◆ READING TEXT
# # # # # # #

Rootwood was directed by Marcel Walz (who also directed Blood Feast) and stars Tyler Gallant (from Alpha Wolf), Elissa Dowling (from Don't Kill It), Felissa Rose (from Sleepaway Camp, Sleepaway Camp IV: The Survivor, Victor Crowley, Family Possessions, Ugly Sweater Party, No Solicitors, Camp Dread) and Sarah French.

Welcome to the darkest place on earth

Paranormal podcasters Jessica and Will are approached by a Hollywood producer to investigate and film their findings surrounding the urban legend of the Wooden Devil. A number of people have gone missing in the woods - though we get no background on who, or the circumstances of their disappearances - and according to this producer, the Wooden Devil is to blame. Something’s off about the evocative Laura (Felissa Rose) and her eager studio entourage, but seeking notoriety, Will is eager to go for it, and he convinces Jessica to join him. From there, a film within a film is born, and the rest of the scenes shutter in and out of found footage.

# # # # # # #

◆ WHAT TO WORK ON
[A] Give the stretch of the Rootwood passage from "Rootwood was directed" through "Dread) and Sarah French." again, swapping "stars" for "features".
[B] Please write the next paragraph of the Rootwood passage, picking up right after its last sentence.

◆ GIVEN DATA

# # # # # # #

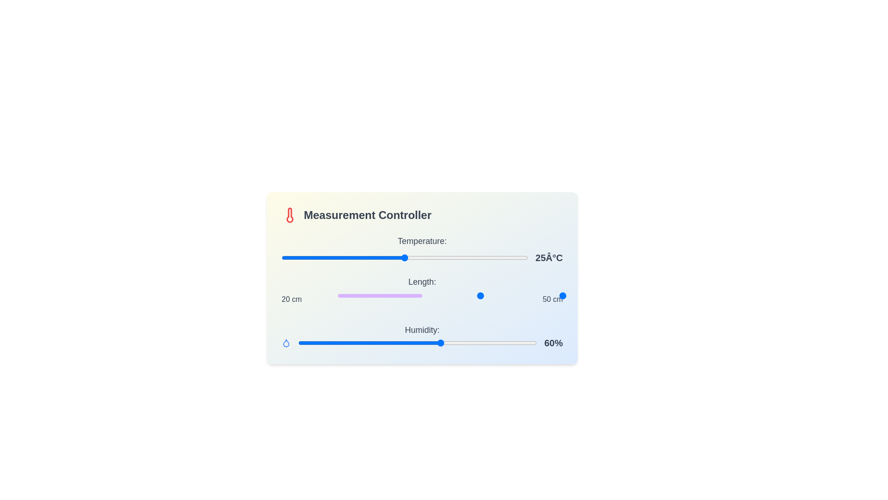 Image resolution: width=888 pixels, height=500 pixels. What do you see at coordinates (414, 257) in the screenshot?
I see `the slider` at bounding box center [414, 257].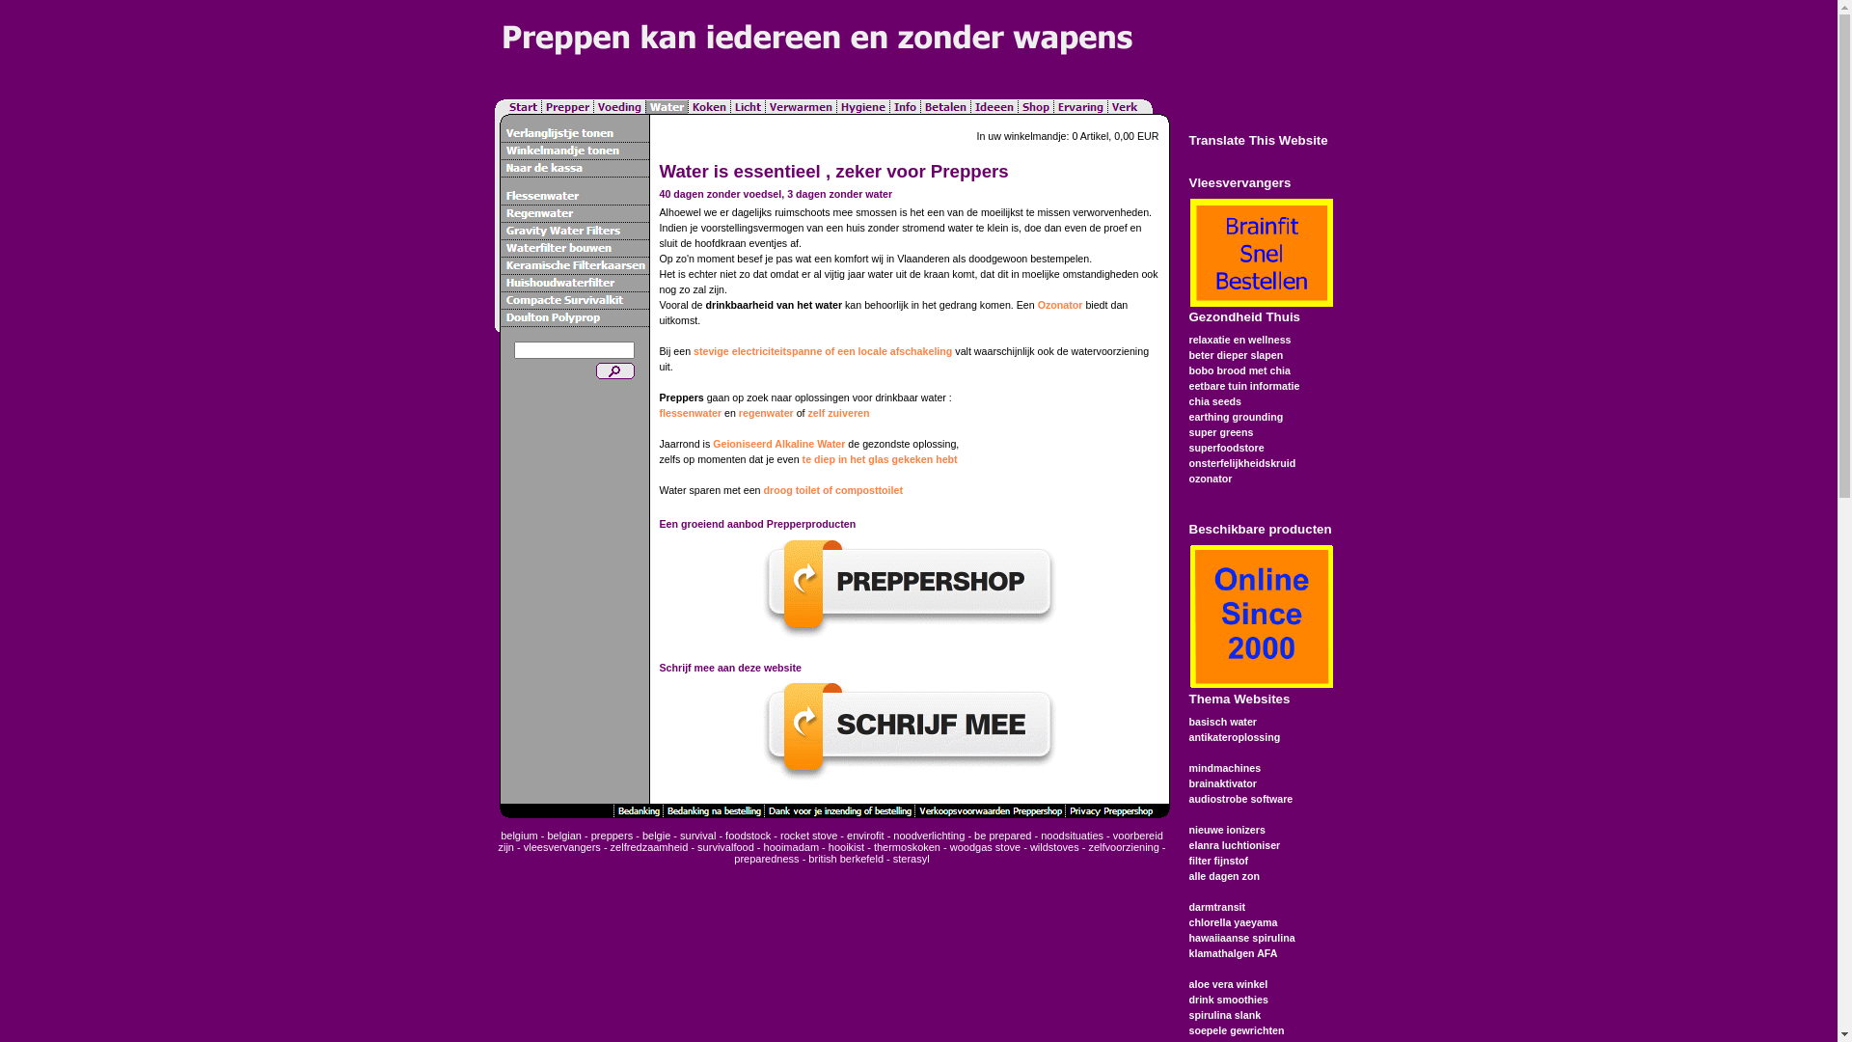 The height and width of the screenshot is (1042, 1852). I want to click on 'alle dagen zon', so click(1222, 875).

# # # # # # #

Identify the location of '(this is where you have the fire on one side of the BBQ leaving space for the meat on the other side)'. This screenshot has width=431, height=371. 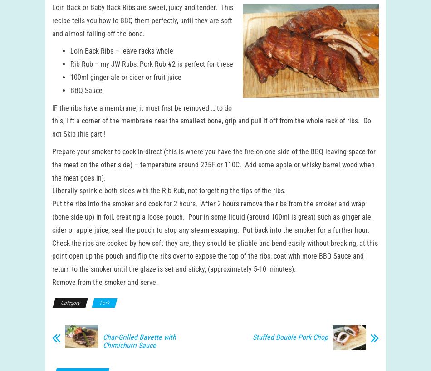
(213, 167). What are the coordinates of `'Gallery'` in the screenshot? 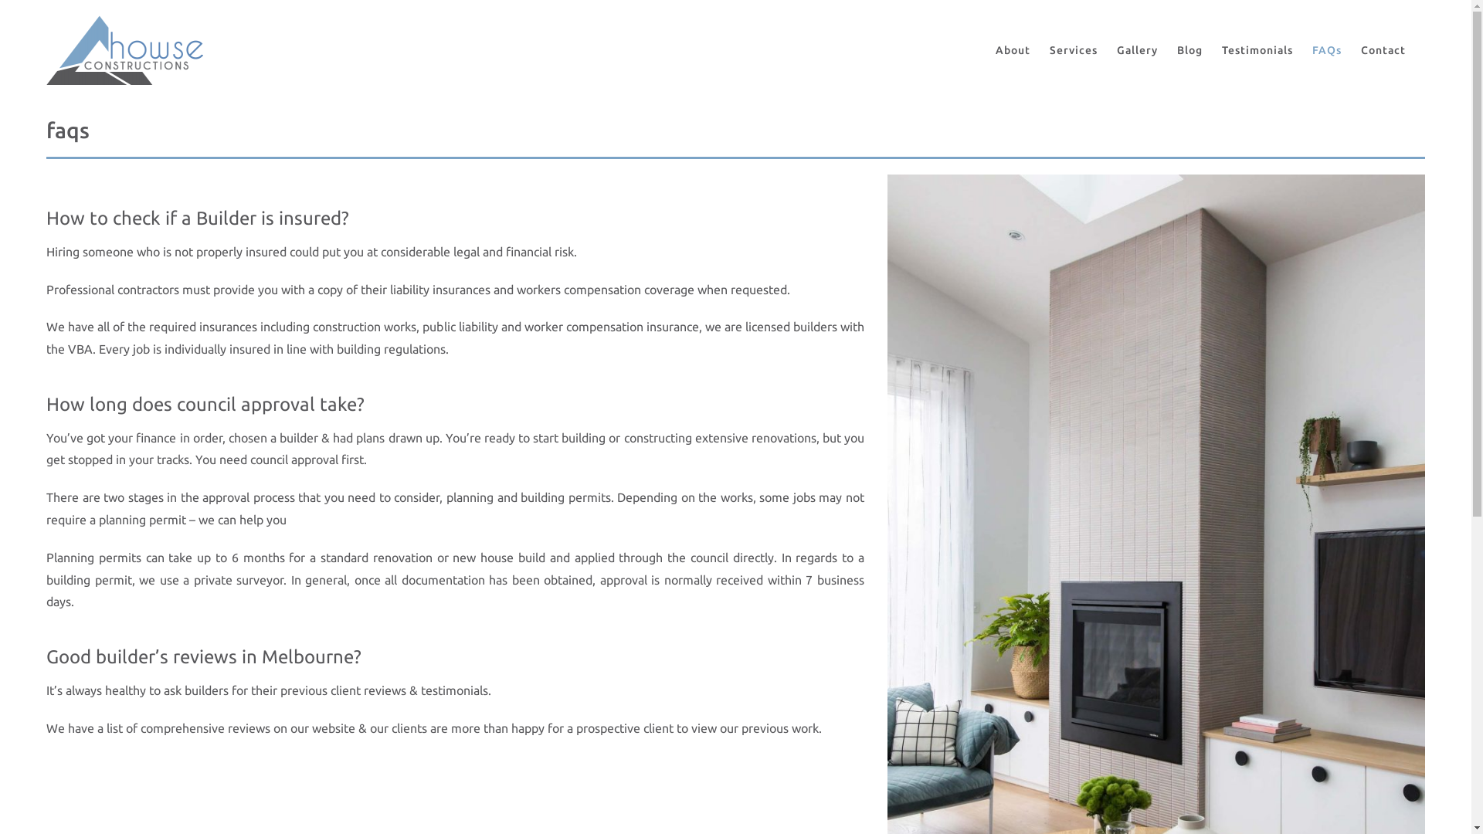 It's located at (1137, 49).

# # # # # # #

◆ THE RESULTS
[A]
Rootwood was directed by Marcel Walz (who also directed Blood Feast) and features Tyler Gallant (from Alpha Wolf), Elissa Dowling (from Don't Kill It), Felissa Rose (from Sleepaway Camp, Sleepaway Camp IV: The Survivor, Victor Crowley, Family Possessions, Ugly Sweater Party, No Solicitors, Camp Dread) and Sarah French.

[B]
We learn very little about the legend of the Wooden Devil; it’s barely mentioned, save for a story Will tells his fellow filmmakers which grazes over the folklore, and we don’t see them conducting any research. More background on both the lore and the victims would have filled out the plot and supplied a bigger scare factor. Much time was spent on Jessica’s distaste for her compadre’s questionable motives and actions, but it never lent a hand to the bigger picture.

Elissa Dowling has been making a name for herself in horror in films like Girl on the Third Floor and We Are Still Here, and she wavers between solid and overacting. However, there is no saving grace for Gallant or French. The poor reactions and lingering camera time take the viewer out of the moment. Rose is awarded the most interesting role of the film, though she’s only involved in two scenes - and even her spot could have been more nuanced. The underlying theme of Hollywood greed is obvious and over-the-top.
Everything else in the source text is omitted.